The best way to beat the heat is to laugh it off. And nobody supplies comic relief better than the Senate Republicans. Their Senate Judiciary Committee members provided some priceless belly laughs yesterday, as they played to their base and went through the motions of attacking Supreme Court nominee Elena Kagan on day one of her confirmation hearings.

It's tough to name the day's biggest howler. Maybe it was Alabaman Jeff Sessions' thrilling expose of a senior thesis that Kagan wrote wayyyy back when she was a student at Princeton, a thesis that (in Sessions' breathless view) "seems to bemoan socialism's demise." Or maybe it was Arizonian John Kyl's lament about how Kagan supposedly embodies the supposedly evil values of "Manhattan's upper West Side" - a place that, at least in Kyl's assessment, is apparently far less American than anywhere in Arizona.

Or maybe it was the way various Republicans seized on Kagan's youthful stint as a clerk to the late Justice Thurgood Marshall, in order to slime Thurgood Marshall as an out-of-the-mainstream liberal. (Brilliant move, white guys! Attacking the civil rights icon who successfully argued Brown v. Board of Education, maligning the lawyer who later became the first African-American to serve on the high court, and whose name now adorns the federal judiciary building located just a few blocks from the Senate hearing room...Maybe this tone-deaf display by the white people's party qualified as the howler of the day.)

But these episodes aside, one theme surfaced repeatedly yesterday. Republicans kept complaining that Kagan was ill-qualified for the high court because she had no judicial experience. For instance, Sessions said, "She has never been a judge...there is no substitute for being in the harness of the law, handling real cases over a period of years." At another point, John Cornyn listed her advisory work in the Clinton White House - "quite a different job than that which she will assume should she be confirmed." At another point, Orrin Hatch groused that past Supreme Court justices "have had experience behind the bench as a judge," whereas Kagan has had no such experience.

Let's not dwell on the fact that these Republicans seem so ill-informed about American history. Among other examples, William H. Rehnquist had no judicial experience when he was tapped by Ronald Reagan for the high court. Earl Warren had never been a judge when he was tapped by Dwight Eisenhower for the chief justice job. FDR appointees Hugo Black and James Byrnes had no prior judicial experience. And the first great chief justice, John Marshall, whose court has shaped American jurisprudence for more than two centuries, and who fundamentally elevated the judicial branch to equal status with the other two federal branches of government - he had no prior experience as a judge, either.
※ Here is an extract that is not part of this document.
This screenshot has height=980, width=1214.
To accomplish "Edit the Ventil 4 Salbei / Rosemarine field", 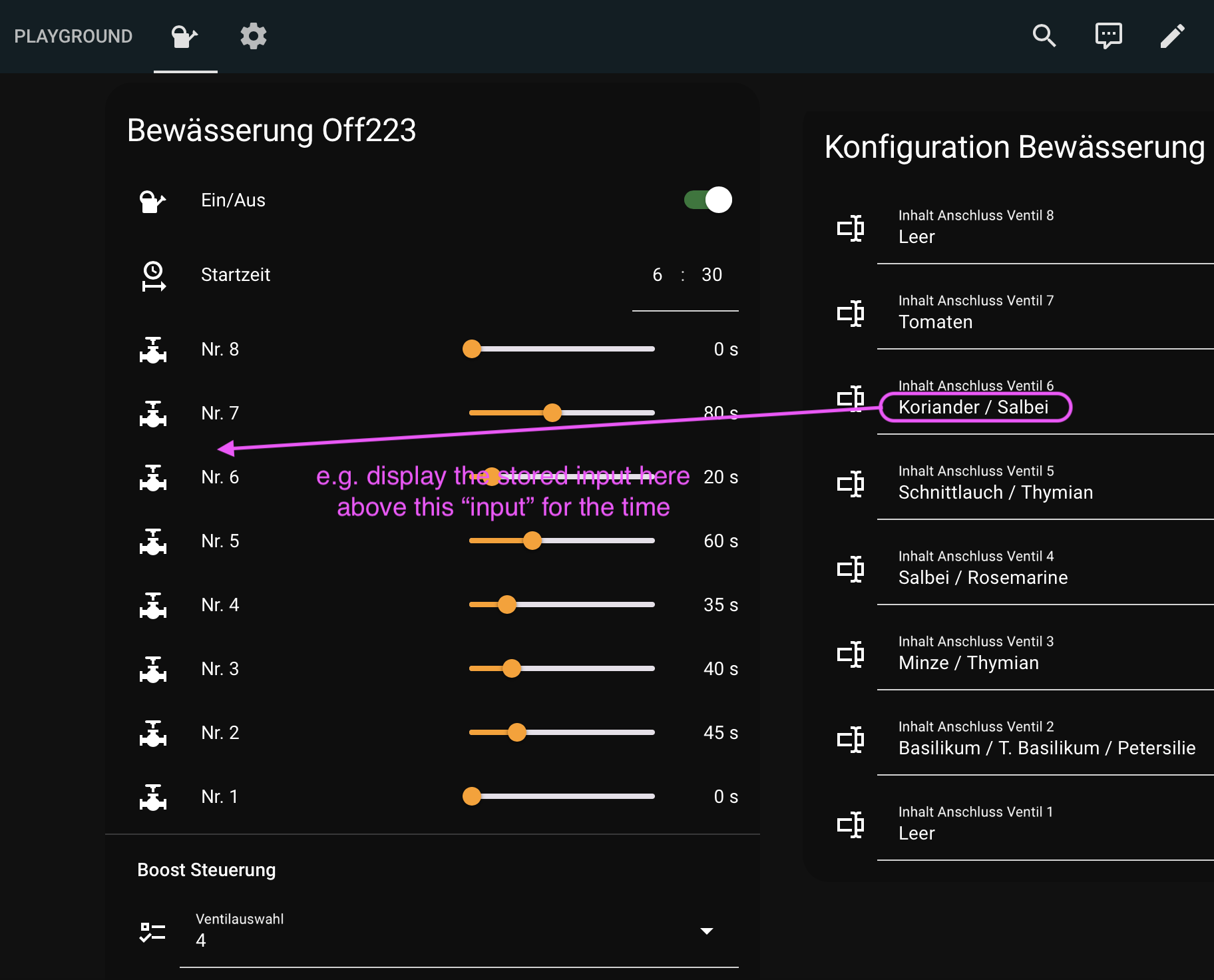I will click(x=983, y=577).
Let's dwell instead on the heart of the matter: The reason why Kagan has no previous judicial experience is because the Senate Republicans who now complain about her lack of judicial experience are the very people who thwarted her efforts to gain such experience. Orrin Hatch complains that she has never been a judge - but in 1999, when Kagan was tapped to fill a vacant seat on the federal court of appeals, it was Orrin Hatch, as chairman of the Judiciary Committee, who blocked her nomination in the first place.

As the '99 news coverage makes clear, Kagan was nominated that June by President Clinton for a seat on the federal appeals court based in the District of Columbia. She never made it to the Senate floor for a vote. Actually, it was worse than that. She never made it to the Judiciary Committee for a committee vote. Actually, it was worse than that. She never got a chance to testify, because Hatch wouldn't even agree to schedule a hearing. The appeals court seat remained vacant until 2003 - when John Roberts was confirmed to fill it.
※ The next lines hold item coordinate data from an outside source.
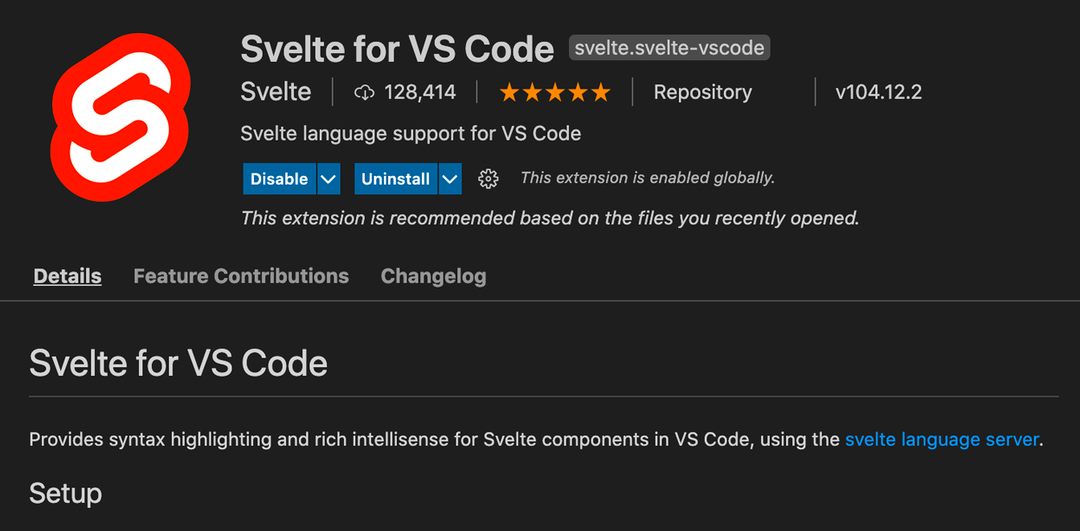Expand the Disable dropdown arrow

[329, 179]
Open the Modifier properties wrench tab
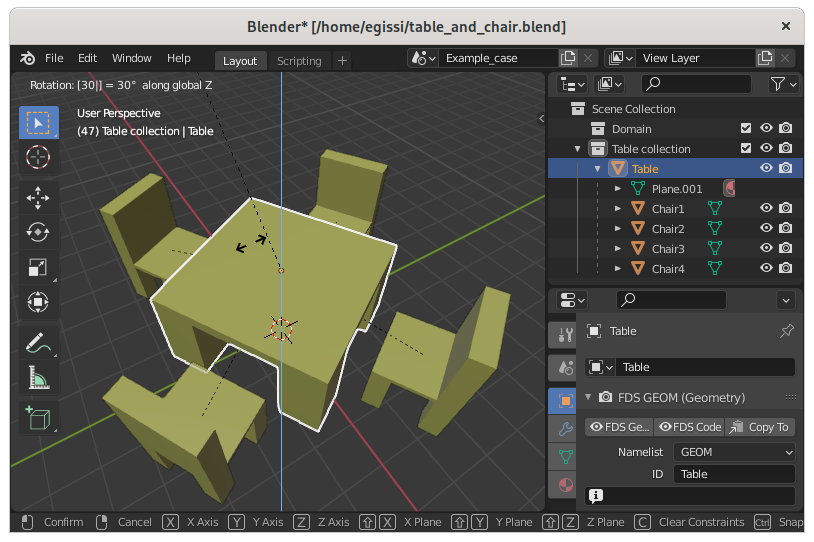The width and height of the screenshot is (814, 542). [x=565, y=429]
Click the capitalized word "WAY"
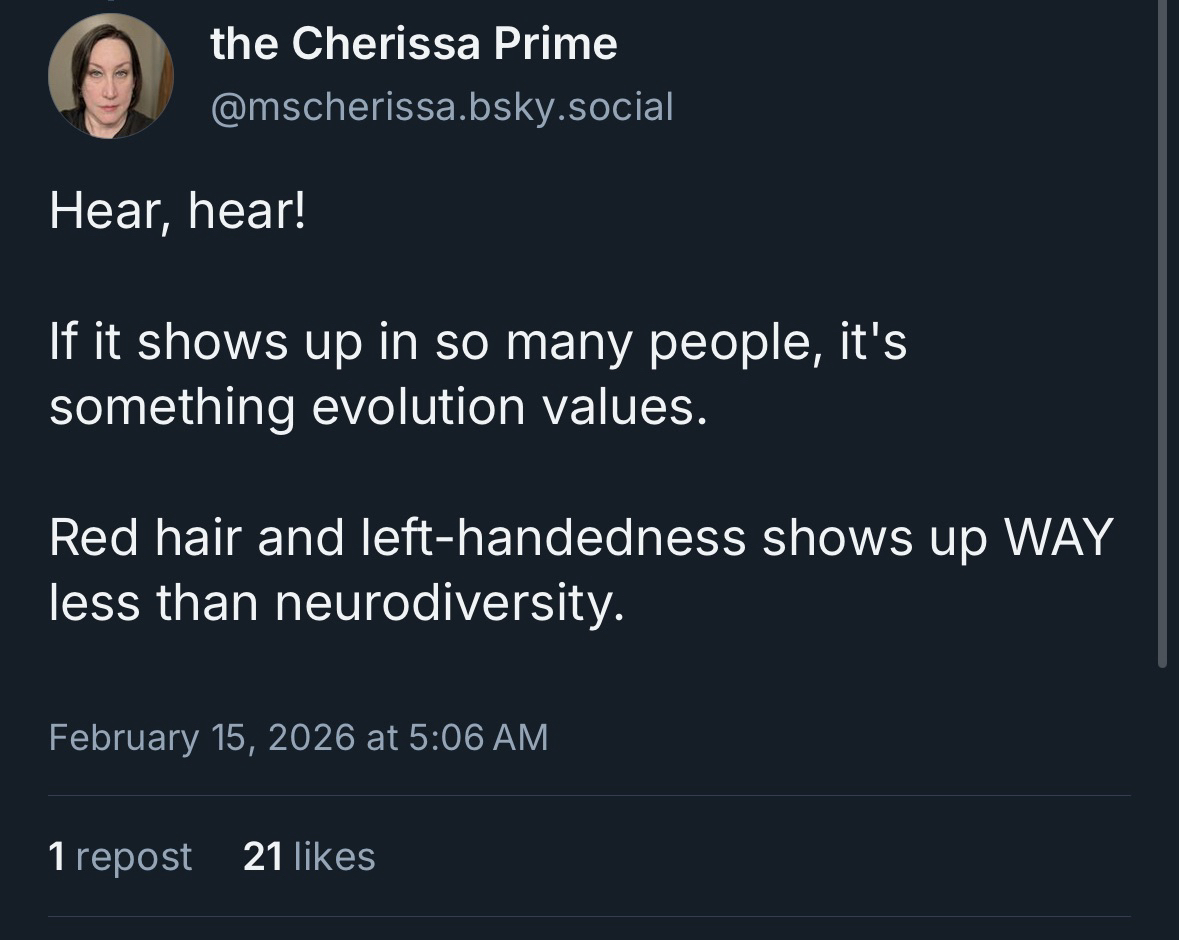1179x940 pixels. click(1058, 537)
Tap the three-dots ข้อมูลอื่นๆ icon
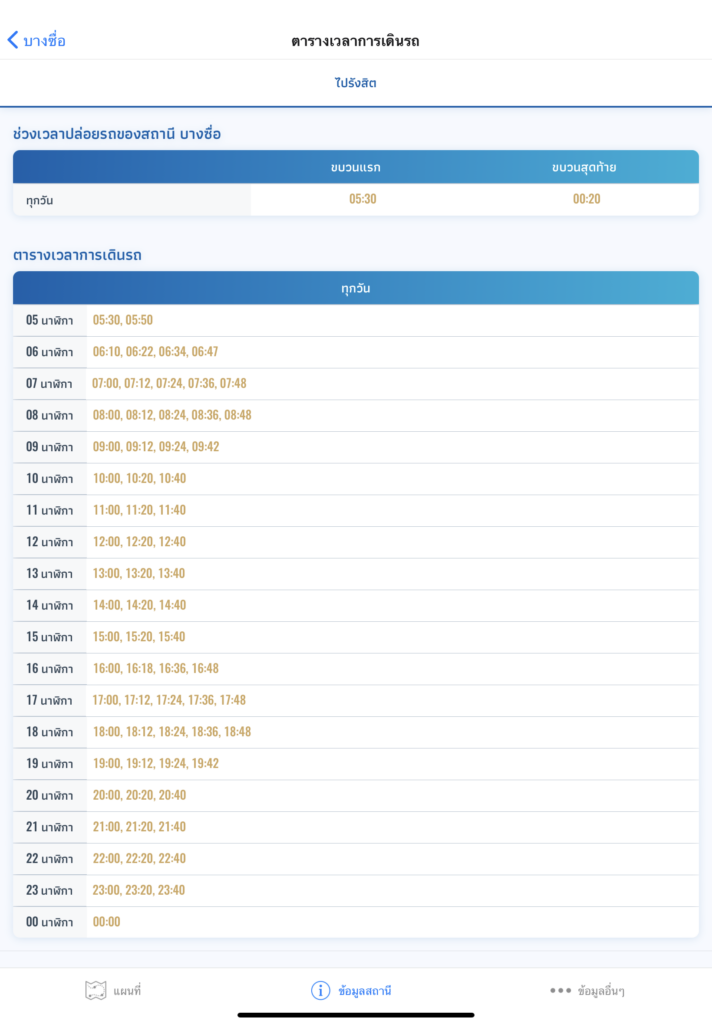 tap(560, 990)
Why did the Senate Republicans deny Kagan the chance to gain judicial experience? Why did they let her twist in limbo in 1999 and 2000? Ostensibly, the GOP was concerned about some advice that Kagan may or may not have given to Clinton officials, with respect to a controversial environmental dispute in Oregon; in response, Kagan wrote in a memo, "simple fairness requires giving me the opportunity to clear my name in a hearing." She never got the chance because she never got a hearing.
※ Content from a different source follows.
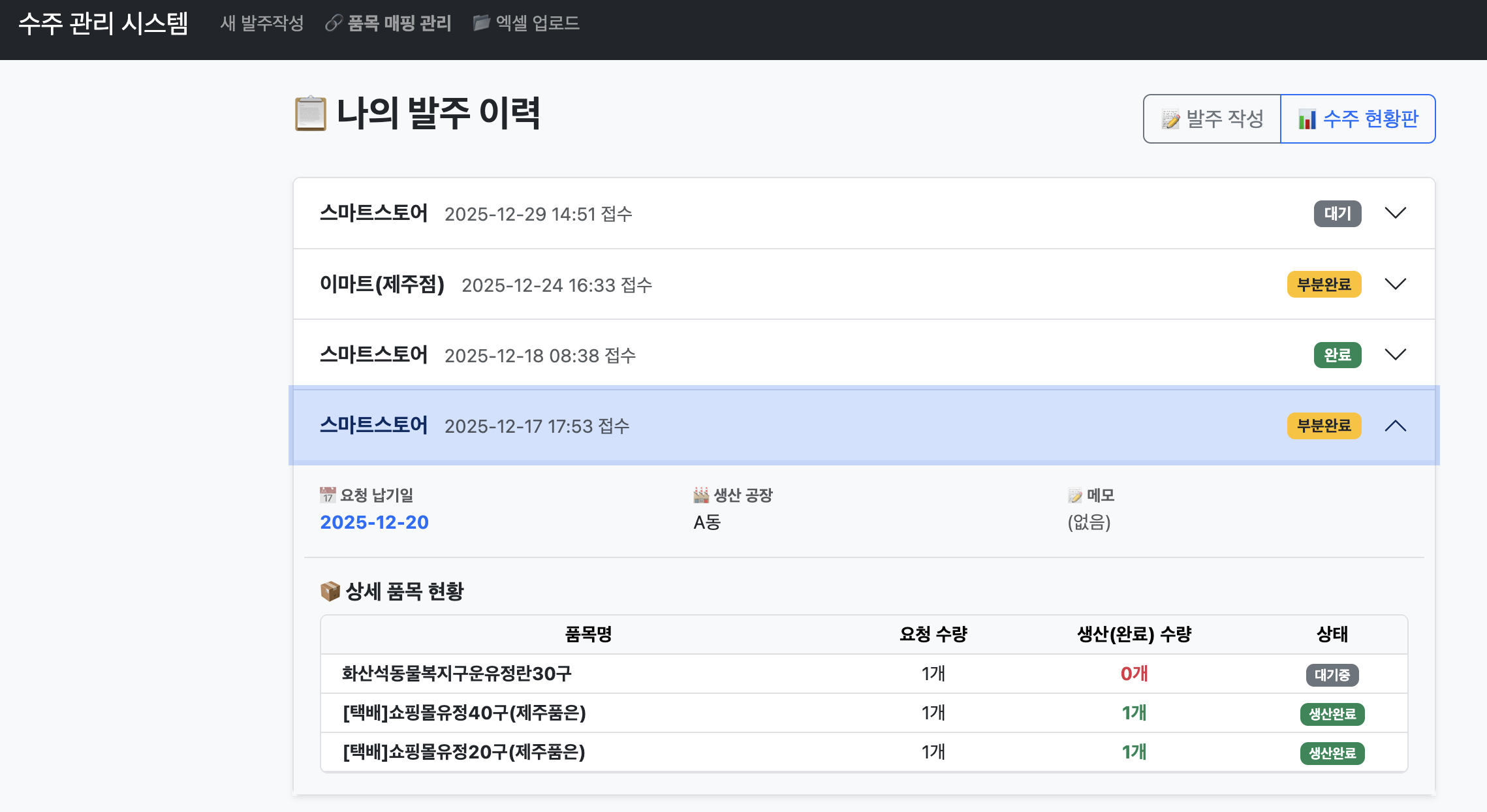This screenshot has height=812, width=1487.
Task: Open the 새 발주작성 menu item
Action: click(x=262, y=23)
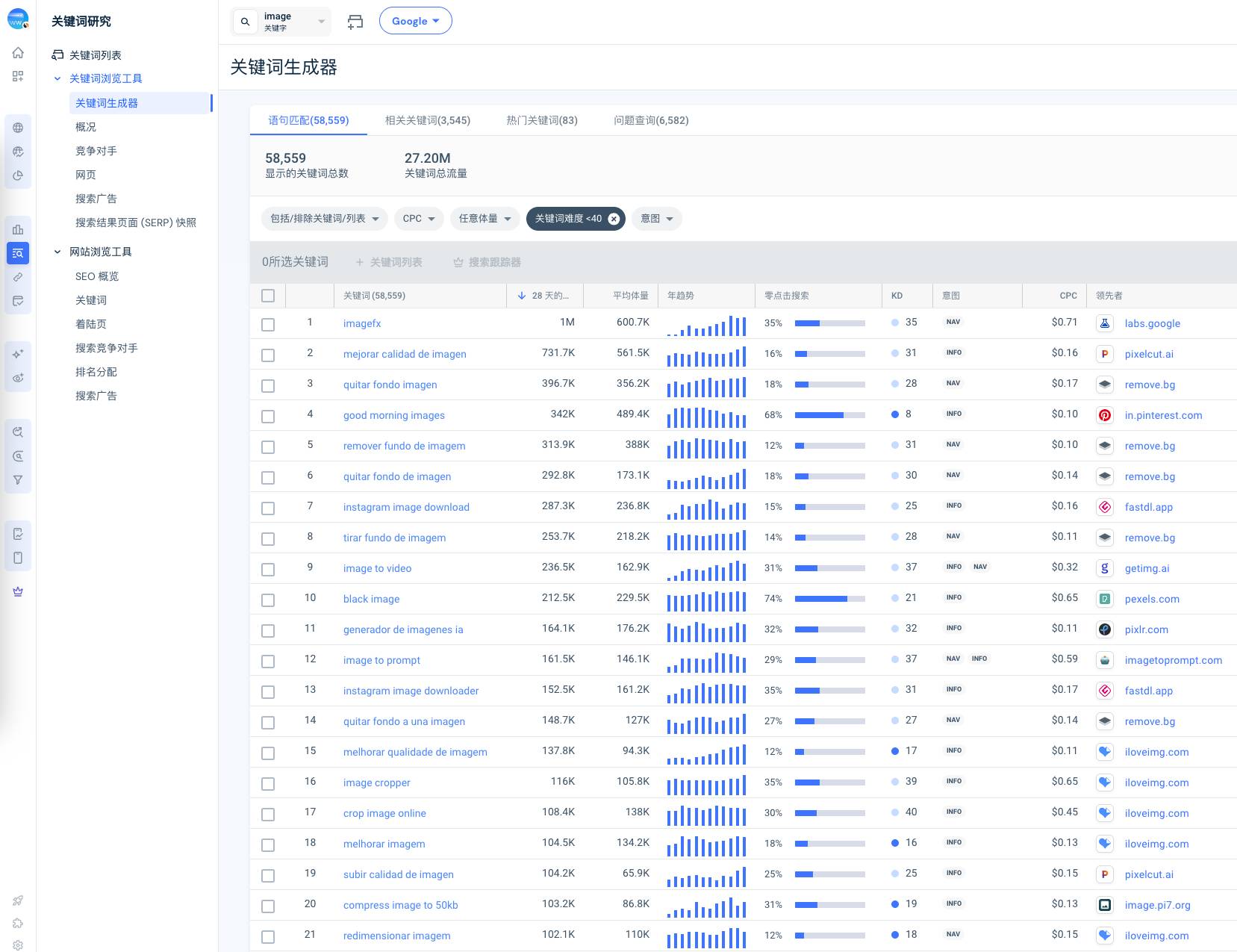
Task: Click the rocket icon in left sidebar
Action: pos(18,900)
Actually, the environmental dispute was merely the GOP's excuse for blocking her confirmation. The real reason was spelled out in the '99 news coverage: At the time, the District of Columbia appeals court had 11 judges and one vacancy; there were six GOP appointees and five Democratic appointees. If the Senate Republicans had cleared the way for Kagan's confirmation, they would have lost their 6-5 majority on that crucially important court.

Yet now we have the current Senate Republicans complaining about Kagan's lack of judicial experience. On second thought, maybe that was the howler of the day.